StoryEditor
E-commerce
08.01.2021 00:00

Ochrona danych w 2021 roku - o czym powinna pamiętać branża kosmetyczna?

Skończył się pandemiczny, 2020 rok. Przyniósł on szereg zmian w różnych dziedzinach życia społecznego. Nowe uwarunkowania dotyczą także przedsiębiorców z branży kosmetycznej. O czym w szczególności powinni oni pamiętać w 2021 roku?

Praca zdalna
Musimy liczyć się z faktem, że 2021 rok, a przynajmniej jego pierwsze miesiące, upłyną w trybie pracy zdalnej znaczącej części pracowników i współpracowników firm, w tym tych działających w branży kosmetycznej. Ustawodawca planuje wprowadzenie w tym zakresie zmian do Kodeksu pracy, na efekt tych prac będziemy jednak musieli poczekać. Do tego czasu przedsiębiorcy są zobowiązani do wprowadzenia własnych rozwiązań chroniących poufność, integralność i dostępność danych osobowych, przetwarzanych przez pracowników w trakcie pracy zdalnej. Szczególną uwagę powinniśmy zwrócić na zabezpieczenia sprzętu mobilnego i dostępu do serwerów zawierających dane, stworzenie odpowiednich warunków lokalowych dla pracy zdalnej (pomocne mogą być tu zmiany w regulaminach pracy), czy kwestie związane z szyfrowaniem przesyłanej korespondencji. Praca zdalna może być „zgodna z RODO”, wymaga to jednak stworzenia sformalizowanych ram jej wykonywania, chroniących prywatność zarówno pracowników jak i klientów branży kosmetycznej. 

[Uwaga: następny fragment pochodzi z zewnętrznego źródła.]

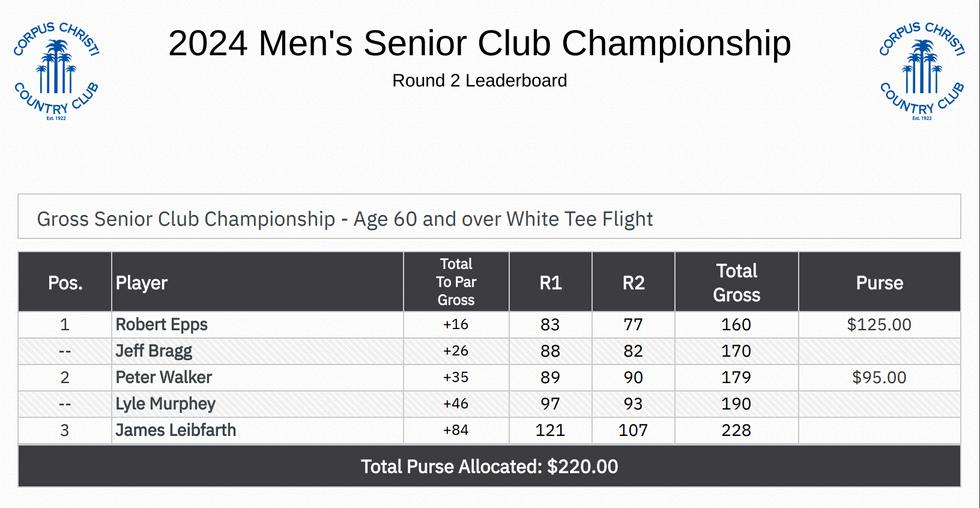Select Peter Walker's name
This screenshot has height=508, width=980.
pyautogui.click(x=163, y=377)
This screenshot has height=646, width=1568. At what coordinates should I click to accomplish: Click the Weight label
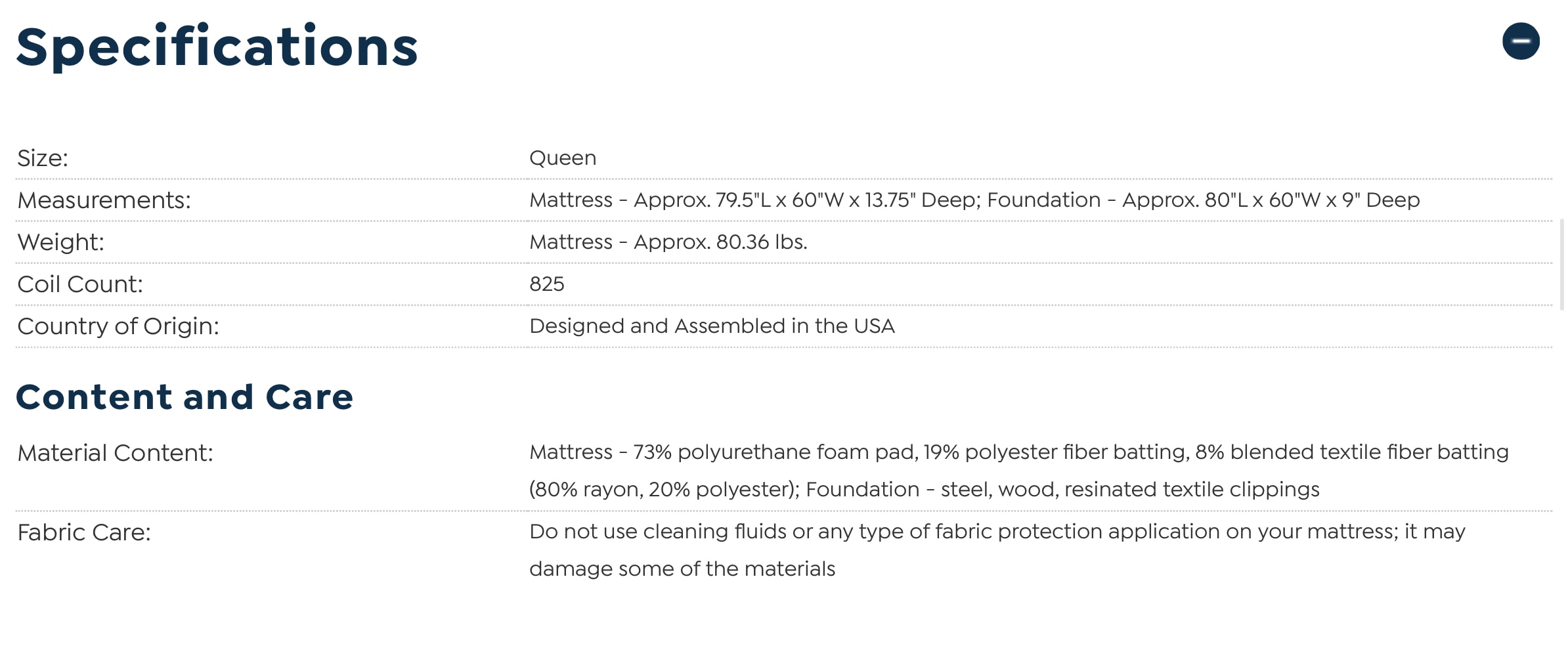pyautogui.click(x=60, y=242)
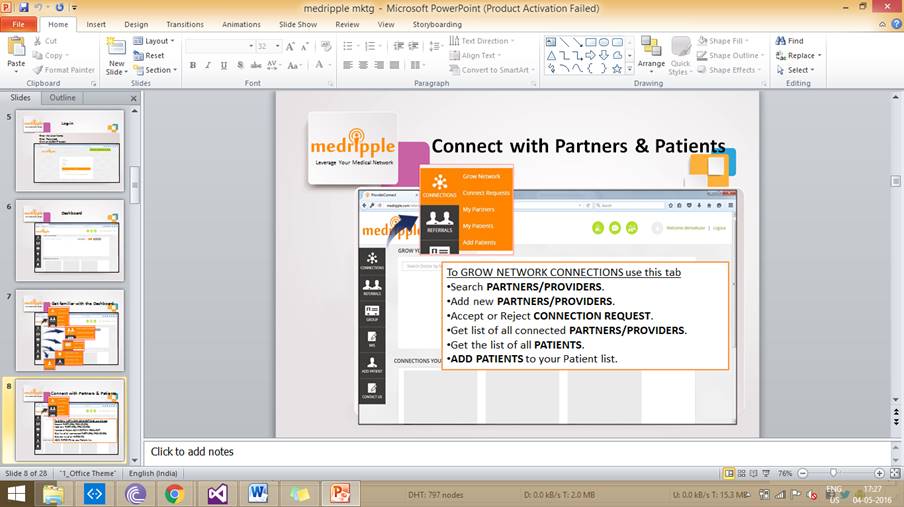The image size is (904, 507).
Task: Click the Paste icon in Clipboard group
Action: (16, 48)
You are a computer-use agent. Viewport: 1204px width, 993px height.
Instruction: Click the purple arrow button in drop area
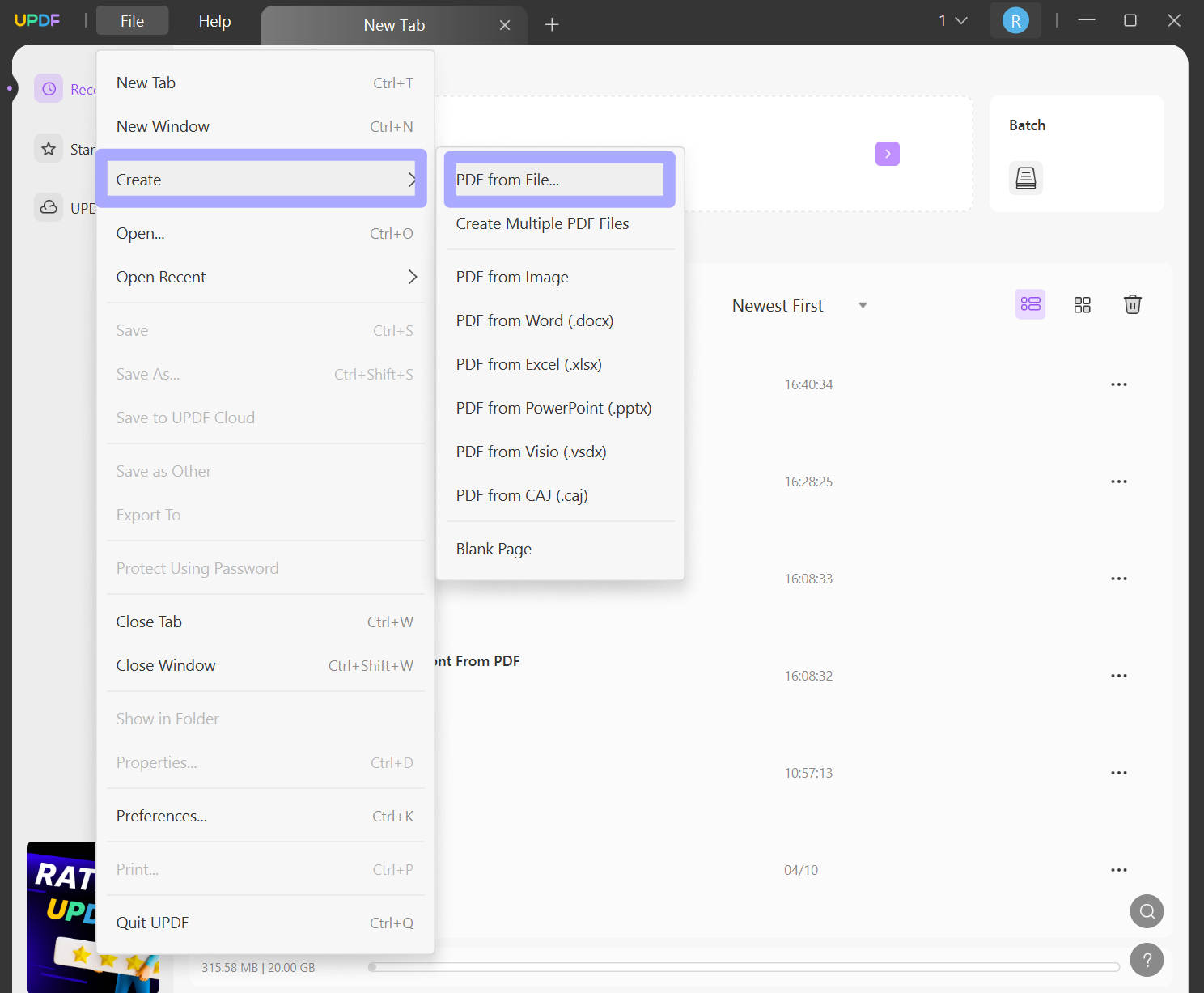[x=887, y=153]
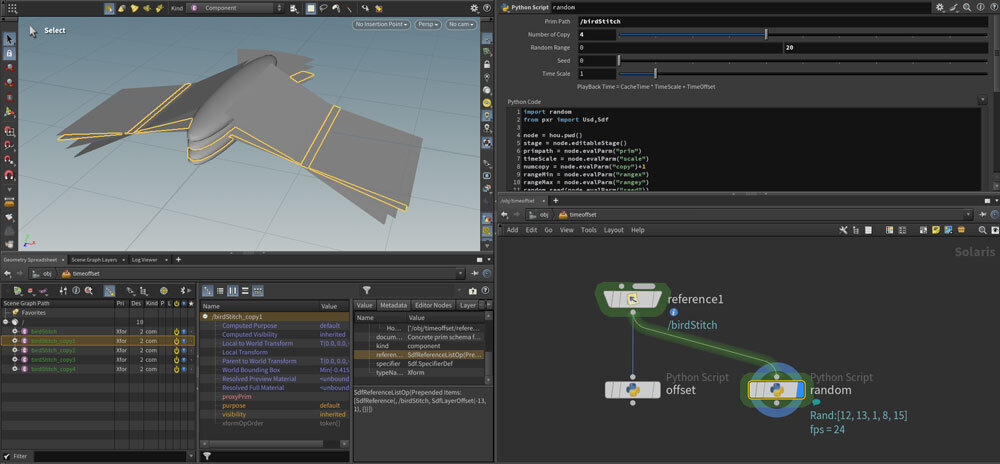Toggle the secure selection lock in left toolbar
The width and height of the screenshot is (1000, 464).
click(x=9, y=53)
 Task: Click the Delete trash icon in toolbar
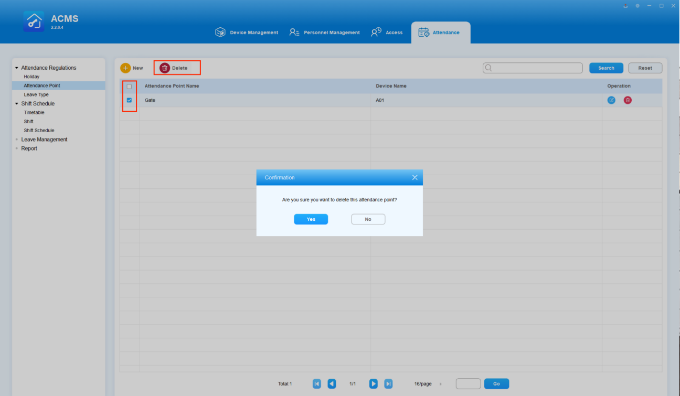point(164,68)
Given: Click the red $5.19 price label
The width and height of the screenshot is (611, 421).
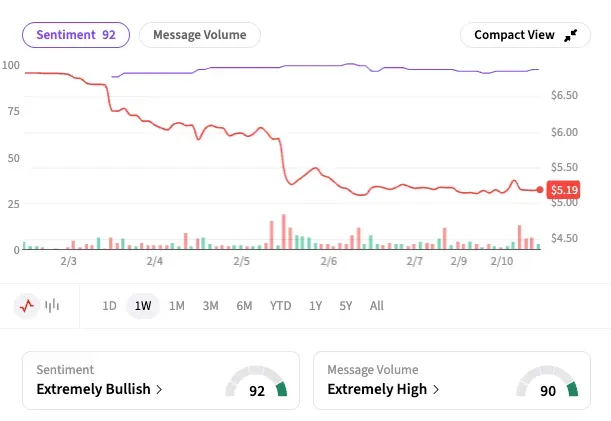Looking at the screenshot, I should (x=564, y=190).
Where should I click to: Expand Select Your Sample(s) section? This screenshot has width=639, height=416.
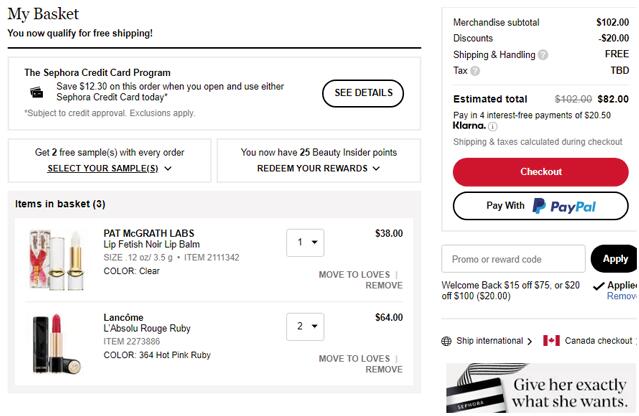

Nowe kanały komunikacji i handlu 
Zmieniane regularnie obostrzenia dotyczące dostępności sklepów, salonów czy galerii handlowych, mające ograniczyć rozprzestrzenianie się zachorowań, zmuszają przedsiębiorców do rozwijania komunikacji i handlu z klientami poprzez kanały komunikacji elektronicznej. Z jednej strony e-commerce daje olbrzymią szansę na dotarcie do szerokiego kręgu odbiorców i sprawne zarządzanie obsługą zamówień. Z drugiej jednak strony komunikacja elektroniczna narażona jest na ataki hakerskie czy błędy ludzkie, mogące prowadzić do ujawnienia danych poufnych osobom nieupoważnionym. Zwróćmy uwagę, że najwyższe kary finansowe nałożone przez Prezesa Urzędu Ochrony Danych Osobowych były skutkiem ujawnienia osobom niepowołanym danych przetwarzanych w systemach teleinformatycznych. Skuteczne ataki hakerskie na systemy IT naraziły na szwank nie tylko renomę firmy, powodując straty wizerunkowe, ale także doprowadziły do ukarania firm nawet kilkumilionowymi karami finansowymi przez organ nadzorczy.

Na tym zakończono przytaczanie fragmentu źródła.